§ Exercise aim
Write out the records below from the first line through the line containing "Viewport: 1440px width, 840px height.", leaving out any pictures.

§ Extracted entries
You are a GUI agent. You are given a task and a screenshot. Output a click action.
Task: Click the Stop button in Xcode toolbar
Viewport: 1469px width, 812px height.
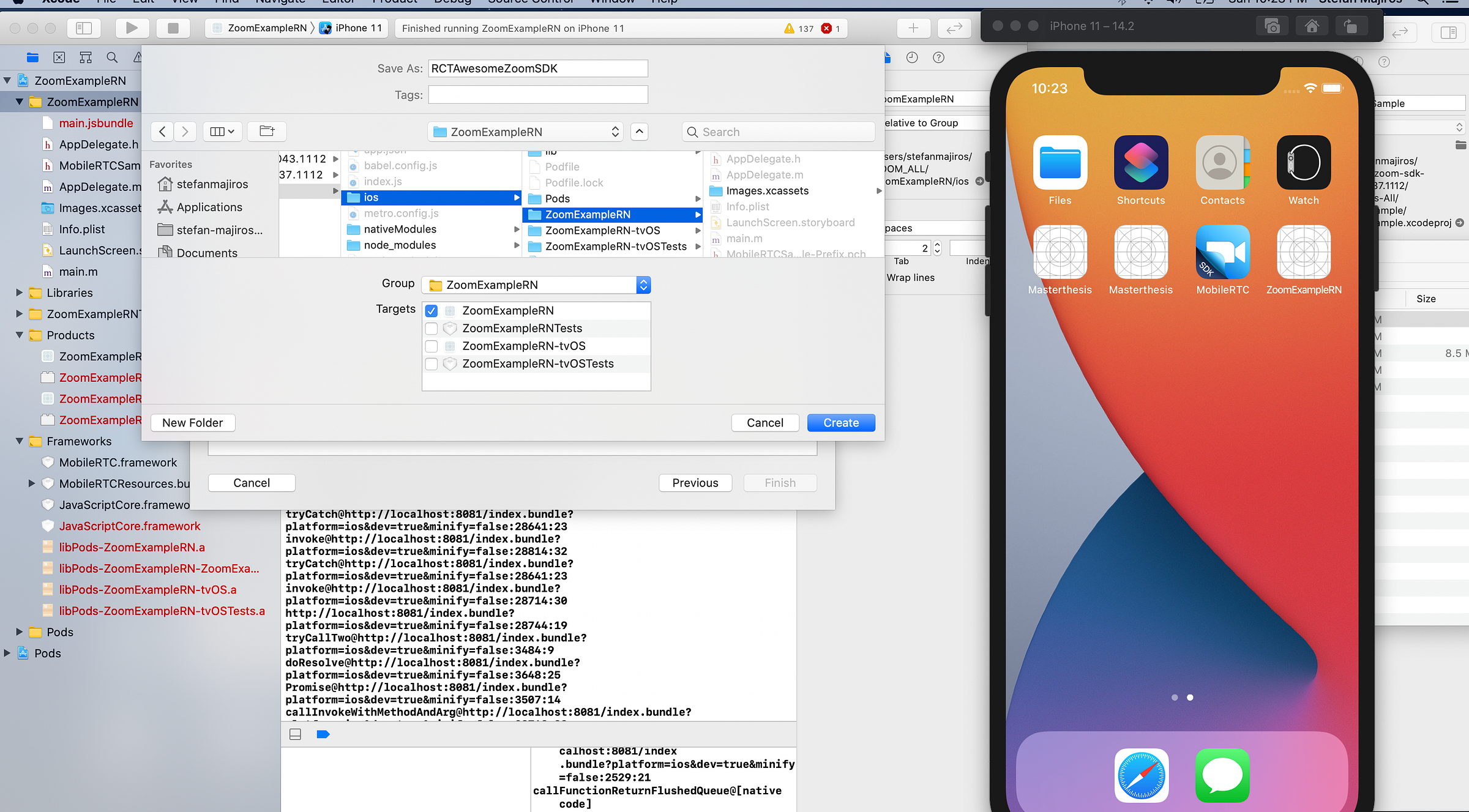coord(173,28)
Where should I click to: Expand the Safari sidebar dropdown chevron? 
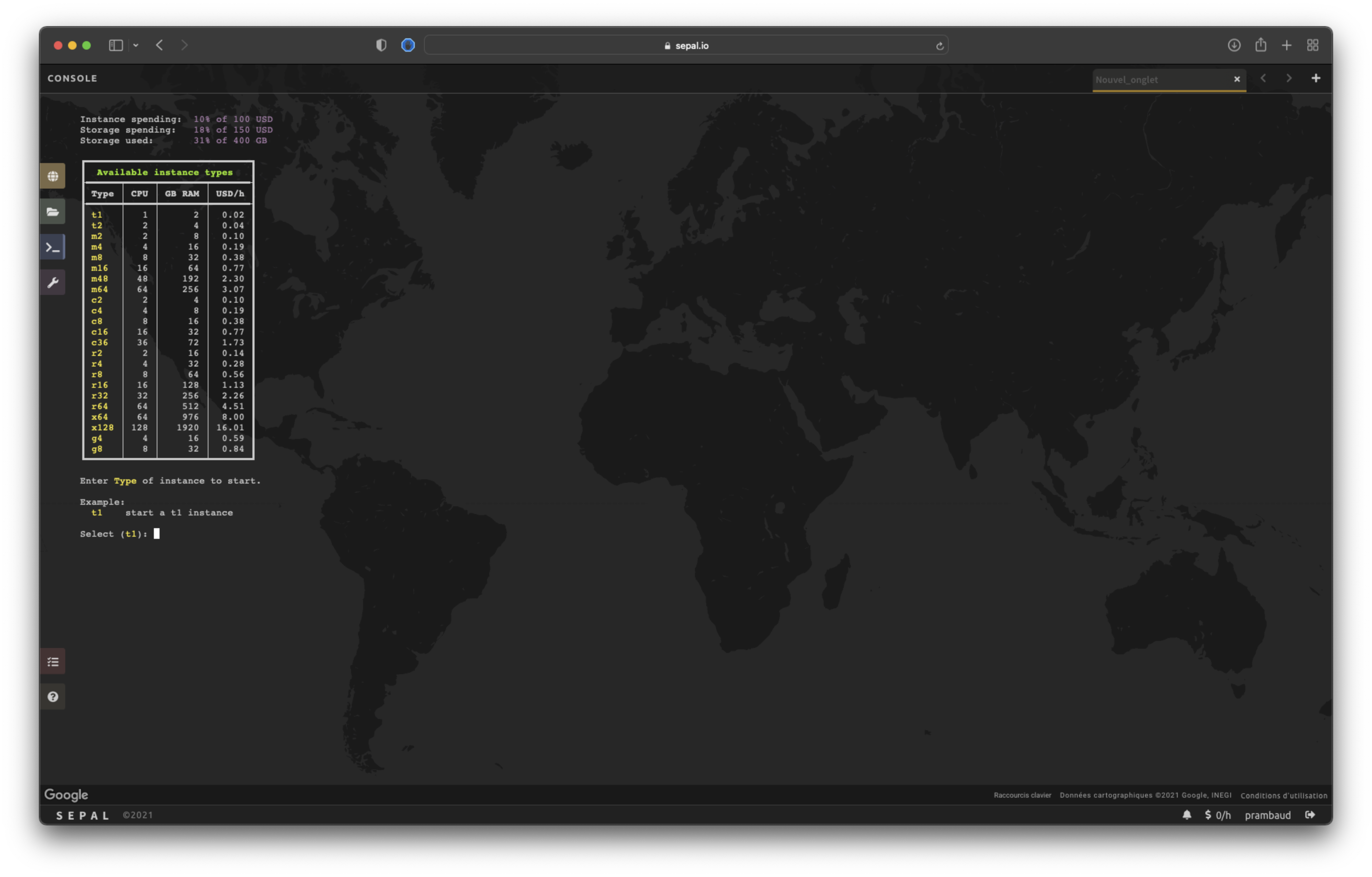point(135,45)
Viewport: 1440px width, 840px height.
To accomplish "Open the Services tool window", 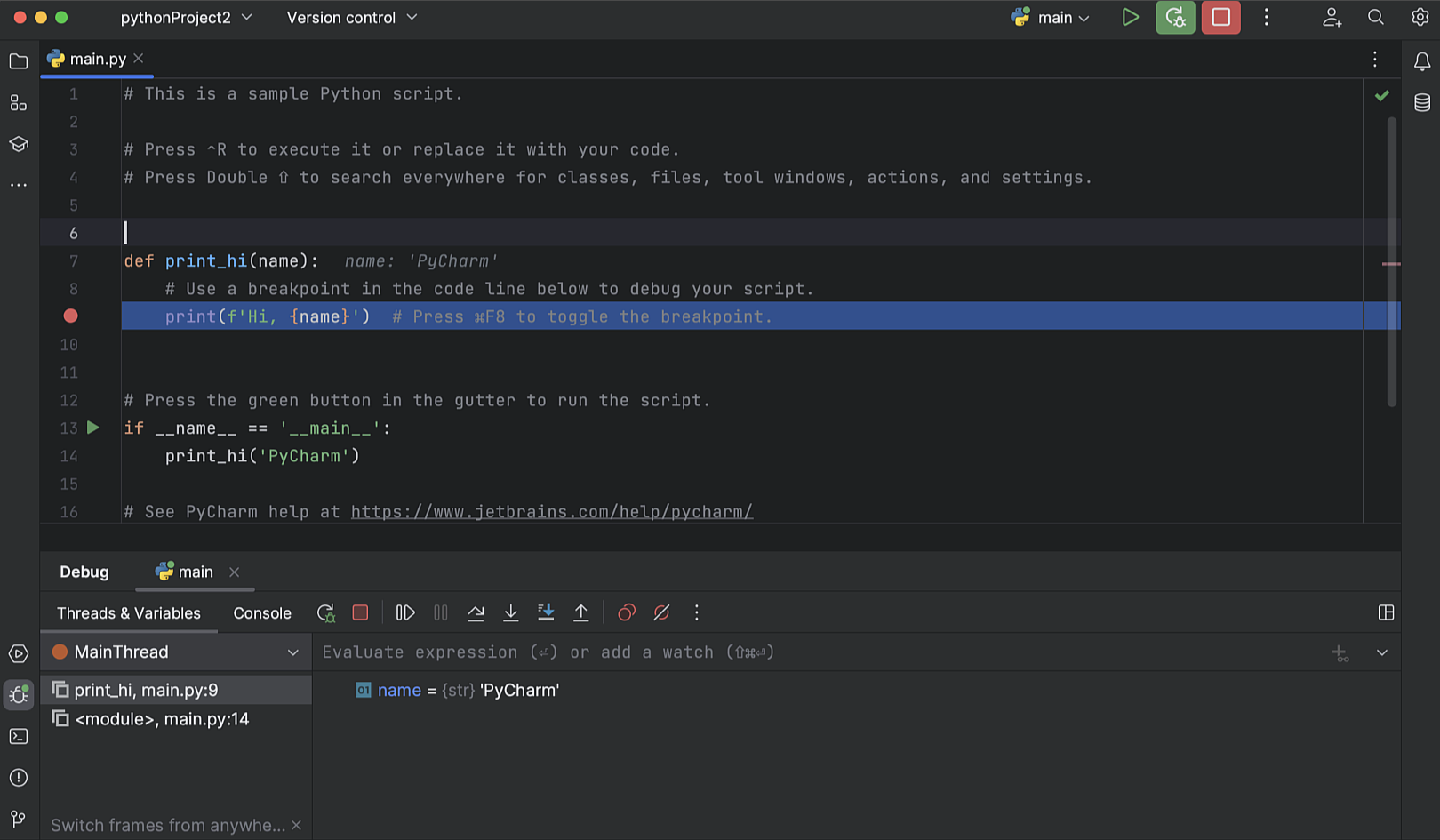I will tap(19, 653).
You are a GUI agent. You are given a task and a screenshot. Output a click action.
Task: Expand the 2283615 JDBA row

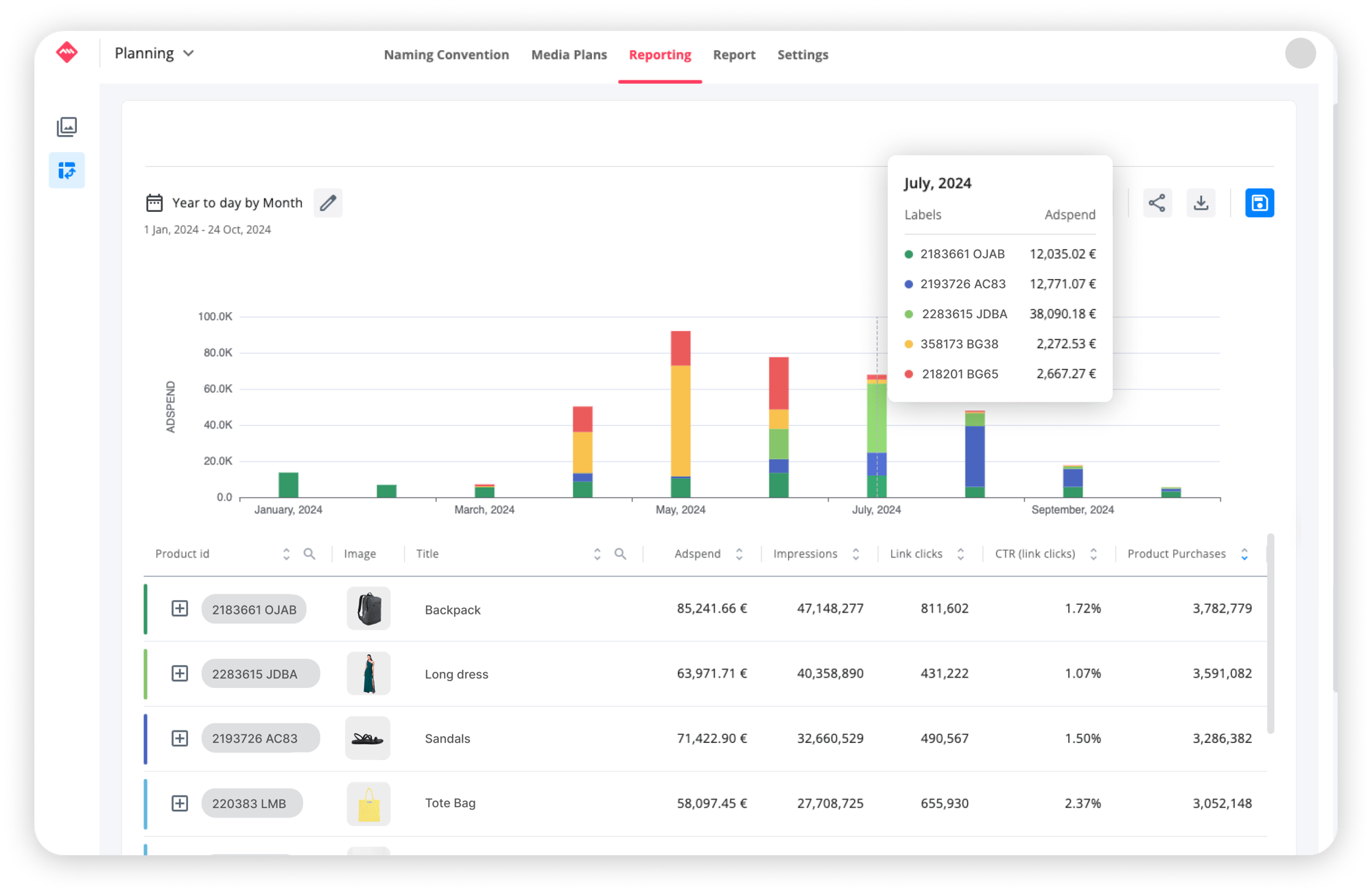[x=180, y=674]
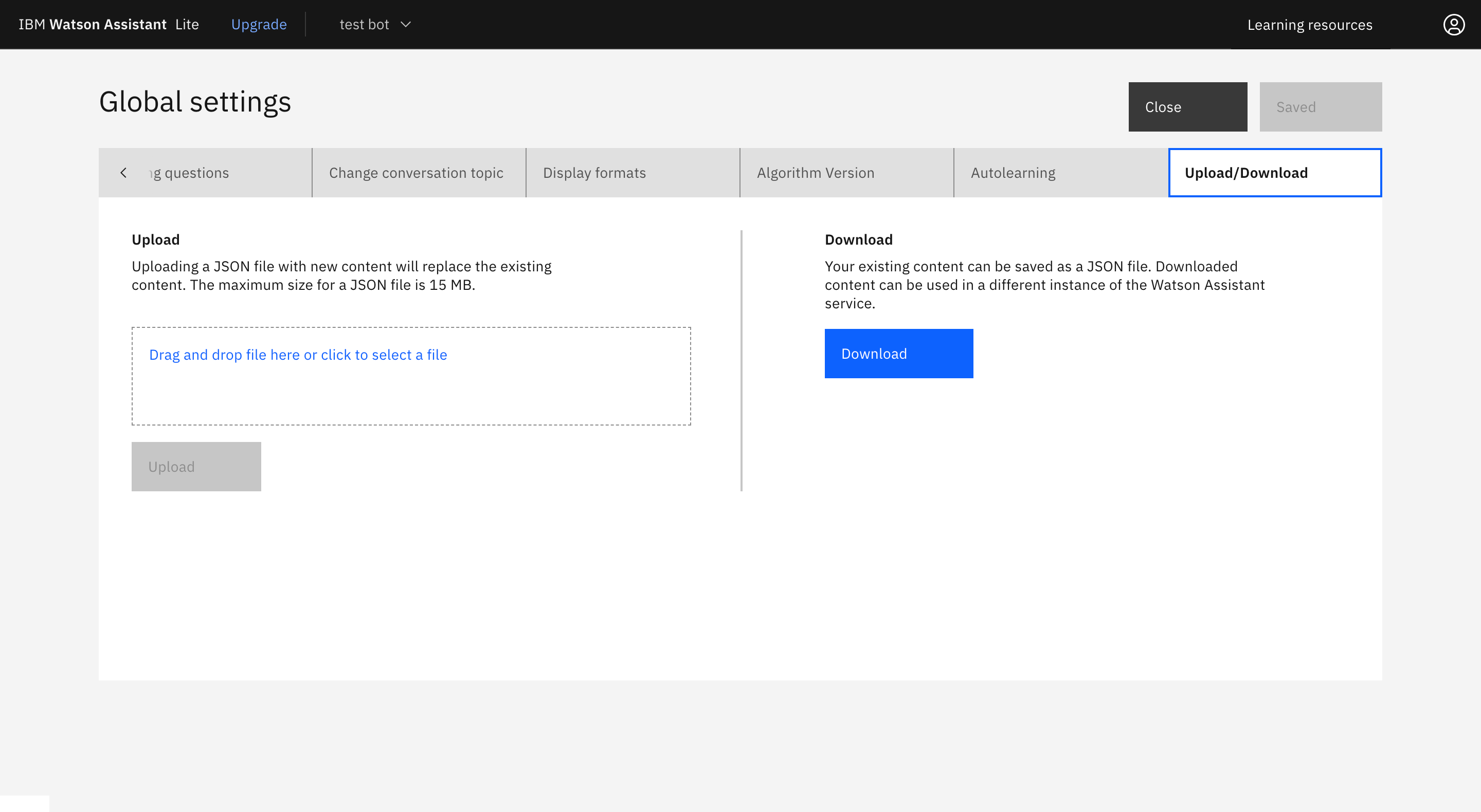Click the Upgrade link in header

pyautogui.click(x=259, y=25)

§ Task answer
You are a GUI agent. You are given a task and a screenshot. Output a click action.
Task: Click the Stop button in Xcode toolbar
Viewport: 1469px width, 812px height.
coord(173,28)
Where should I click to: Expand the Safari sidebar dropdown chevron? 
point(135,45)
Viewport: 1440px width, 840px height.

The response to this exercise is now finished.